Material to process:

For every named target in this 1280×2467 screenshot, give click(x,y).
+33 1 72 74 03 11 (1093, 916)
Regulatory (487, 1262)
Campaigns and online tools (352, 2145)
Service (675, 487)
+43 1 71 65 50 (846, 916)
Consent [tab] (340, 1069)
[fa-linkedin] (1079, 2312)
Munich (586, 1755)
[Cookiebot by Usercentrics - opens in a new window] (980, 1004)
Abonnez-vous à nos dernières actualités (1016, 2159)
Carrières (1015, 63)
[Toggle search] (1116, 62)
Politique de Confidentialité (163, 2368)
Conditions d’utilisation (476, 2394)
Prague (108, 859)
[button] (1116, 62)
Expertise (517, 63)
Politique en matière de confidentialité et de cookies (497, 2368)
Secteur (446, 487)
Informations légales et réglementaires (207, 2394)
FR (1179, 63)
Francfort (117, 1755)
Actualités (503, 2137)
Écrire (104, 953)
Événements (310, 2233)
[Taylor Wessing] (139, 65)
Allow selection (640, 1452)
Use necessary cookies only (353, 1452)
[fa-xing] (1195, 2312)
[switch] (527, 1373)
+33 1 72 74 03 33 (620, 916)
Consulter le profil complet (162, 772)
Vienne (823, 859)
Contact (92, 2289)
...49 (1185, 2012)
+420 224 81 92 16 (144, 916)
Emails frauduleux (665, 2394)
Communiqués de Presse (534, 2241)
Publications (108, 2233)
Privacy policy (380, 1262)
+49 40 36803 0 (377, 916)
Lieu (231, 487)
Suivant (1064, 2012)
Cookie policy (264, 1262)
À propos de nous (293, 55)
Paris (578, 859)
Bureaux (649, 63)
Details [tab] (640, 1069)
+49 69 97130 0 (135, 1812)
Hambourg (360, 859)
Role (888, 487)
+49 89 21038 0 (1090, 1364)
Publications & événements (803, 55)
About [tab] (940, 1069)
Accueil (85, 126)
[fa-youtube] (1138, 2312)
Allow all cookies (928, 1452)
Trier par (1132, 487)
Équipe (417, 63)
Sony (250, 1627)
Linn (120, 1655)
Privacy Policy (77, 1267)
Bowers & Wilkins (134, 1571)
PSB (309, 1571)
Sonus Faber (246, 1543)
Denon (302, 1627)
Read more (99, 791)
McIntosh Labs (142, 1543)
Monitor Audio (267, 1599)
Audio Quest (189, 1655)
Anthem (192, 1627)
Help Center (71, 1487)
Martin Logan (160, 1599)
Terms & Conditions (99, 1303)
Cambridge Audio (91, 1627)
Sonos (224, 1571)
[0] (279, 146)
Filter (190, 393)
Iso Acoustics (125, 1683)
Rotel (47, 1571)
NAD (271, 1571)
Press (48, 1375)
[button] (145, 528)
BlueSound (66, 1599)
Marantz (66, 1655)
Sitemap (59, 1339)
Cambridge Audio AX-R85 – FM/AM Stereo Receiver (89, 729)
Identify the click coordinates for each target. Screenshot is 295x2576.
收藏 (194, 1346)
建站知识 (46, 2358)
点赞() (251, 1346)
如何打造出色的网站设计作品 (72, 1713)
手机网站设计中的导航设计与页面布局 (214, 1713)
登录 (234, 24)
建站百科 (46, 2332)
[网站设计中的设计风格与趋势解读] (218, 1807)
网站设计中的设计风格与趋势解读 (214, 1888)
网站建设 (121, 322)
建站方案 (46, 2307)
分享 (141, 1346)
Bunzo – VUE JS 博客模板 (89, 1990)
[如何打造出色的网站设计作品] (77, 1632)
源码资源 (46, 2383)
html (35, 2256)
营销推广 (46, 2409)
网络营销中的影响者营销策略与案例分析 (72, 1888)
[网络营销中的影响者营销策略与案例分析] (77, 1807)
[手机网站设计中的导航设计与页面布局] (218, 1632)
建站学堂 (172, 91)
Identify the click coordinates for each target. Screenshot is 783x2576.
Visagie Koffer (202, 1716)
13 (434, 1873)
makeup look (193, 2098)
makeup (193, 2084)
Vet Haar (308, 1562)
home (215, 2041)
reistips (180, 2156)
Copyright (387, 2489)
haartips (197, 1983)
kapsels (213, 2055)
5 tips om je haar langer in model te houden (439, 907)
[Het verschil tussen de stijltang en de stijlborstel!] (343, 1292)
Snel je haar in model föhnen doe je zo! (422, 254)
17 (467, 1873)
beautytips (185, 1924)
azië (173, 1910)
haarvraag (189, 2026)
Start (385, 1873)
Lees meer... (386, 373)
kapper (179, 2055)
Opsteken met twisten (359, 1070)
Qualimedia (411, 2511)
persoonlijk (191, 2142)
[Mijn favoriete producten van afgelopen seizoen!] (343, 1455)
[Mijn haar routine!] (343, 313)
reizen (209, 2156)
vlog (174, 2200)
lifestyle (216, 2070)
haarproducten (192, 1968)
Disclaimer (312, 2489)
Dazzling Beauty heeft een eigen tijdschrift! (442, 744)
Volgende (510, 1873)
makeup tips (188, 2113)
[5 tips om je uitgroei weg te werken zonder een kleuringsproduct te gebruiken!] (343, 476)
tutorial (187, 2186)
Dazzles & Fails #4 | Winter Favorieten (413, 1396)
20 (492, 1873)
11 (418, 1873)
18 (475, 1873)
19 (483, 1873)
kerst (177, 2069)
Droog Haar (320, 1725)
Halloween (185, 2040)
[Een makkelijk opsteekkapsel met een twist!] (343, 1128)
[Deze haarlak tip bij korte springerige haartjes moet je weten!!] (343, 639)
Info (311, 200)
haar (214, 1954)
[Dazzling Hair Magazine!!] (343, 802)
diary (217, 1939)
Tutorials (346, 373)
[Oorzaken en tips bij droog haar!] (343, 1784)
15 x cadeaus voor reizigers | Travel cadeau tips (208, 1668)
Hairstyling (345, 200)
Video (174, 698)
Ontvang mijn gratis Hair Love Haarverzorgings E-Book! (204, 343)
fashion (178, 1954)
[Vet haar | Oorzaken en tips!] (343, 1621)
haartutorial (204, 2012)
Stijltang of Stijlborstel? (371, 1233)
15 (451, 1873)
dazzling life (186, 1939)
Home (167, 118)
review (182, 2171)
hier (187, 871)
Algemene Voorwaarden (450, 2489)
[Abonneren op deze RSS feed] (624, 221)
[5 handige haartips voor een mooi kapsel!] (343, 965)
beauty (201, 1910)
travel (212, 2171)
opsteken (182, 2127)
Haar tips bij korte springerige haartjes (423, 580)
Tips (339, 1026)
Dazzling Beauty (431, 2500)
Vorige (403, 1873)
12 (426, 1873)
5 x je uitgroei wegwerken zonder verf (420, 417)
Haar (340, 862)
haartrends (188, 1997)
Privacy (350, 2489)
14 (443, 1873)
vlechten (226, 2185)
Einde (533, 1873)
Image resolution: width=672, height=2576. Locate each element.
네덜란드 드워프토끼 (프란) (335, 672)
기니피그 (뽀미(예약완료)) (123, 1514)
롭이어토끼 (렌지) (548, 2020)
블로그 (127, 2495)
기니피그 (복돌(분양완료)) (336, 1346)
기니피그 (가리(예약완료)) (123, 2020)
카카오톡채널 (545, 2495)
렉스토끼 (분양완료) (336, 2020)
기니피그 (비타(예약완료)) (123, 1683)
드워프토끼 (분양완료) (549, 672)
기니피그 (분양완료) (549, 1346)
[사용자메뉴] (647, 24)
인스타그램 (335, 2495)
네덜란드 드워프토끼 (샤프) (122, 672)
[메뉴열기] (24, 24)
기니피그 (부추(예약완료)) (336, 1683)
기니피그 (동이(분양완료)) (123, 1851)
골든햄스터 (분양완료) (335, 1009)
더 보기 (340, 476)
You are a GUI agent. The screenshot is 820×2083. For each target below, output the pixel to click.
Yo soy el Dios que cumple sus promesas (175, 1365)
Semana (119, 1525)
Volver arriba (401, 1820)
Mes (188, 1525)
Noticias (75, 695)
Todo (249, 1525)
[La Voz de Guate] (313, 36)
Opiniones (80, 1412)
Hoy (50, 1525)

Your assignment:
Set down each line exactly as it appears, starting at the top of the data and ending at the line containing "Écrire (104, 953)", and include no other lines.

Worked solution:
For every named target in this 1280×2467 screenshot, give click(x,y).
+33 1 72 74 03 11 (1093, 916)
Regulatory (487, 1262)
Campaigns and online tools (352, 2145)
Service (675, 487)
+43 1 71 65 50 (846, 916)
Consent [tab] (340, 1069)
[fa-linkedin] (1079, 2312)
Munich (586, 1755)
[Cookiebot by Usercentrics - opens in a new window] (980, 1004)
Abonnez-vous à nos dernières actualités (1016, 2159)
Carrières (1015, 63)
[Toggle search] (1116, 62)
Politique de Confidentialité (163, 2368)
Conditions d’utilisation (476, 2394)
Prague (108, 859)
[button] (1116, 62)
Expertise (517, 63)
Politique en matière de confidentialité et de cookies (497, 2368)
Secteur (446, 487)
Informations légales et réglementaires (207, 2394)
FR (1179, 63)
Francfort (117, 1755)
Actualités (503, 2137)
Écrire (104, 953)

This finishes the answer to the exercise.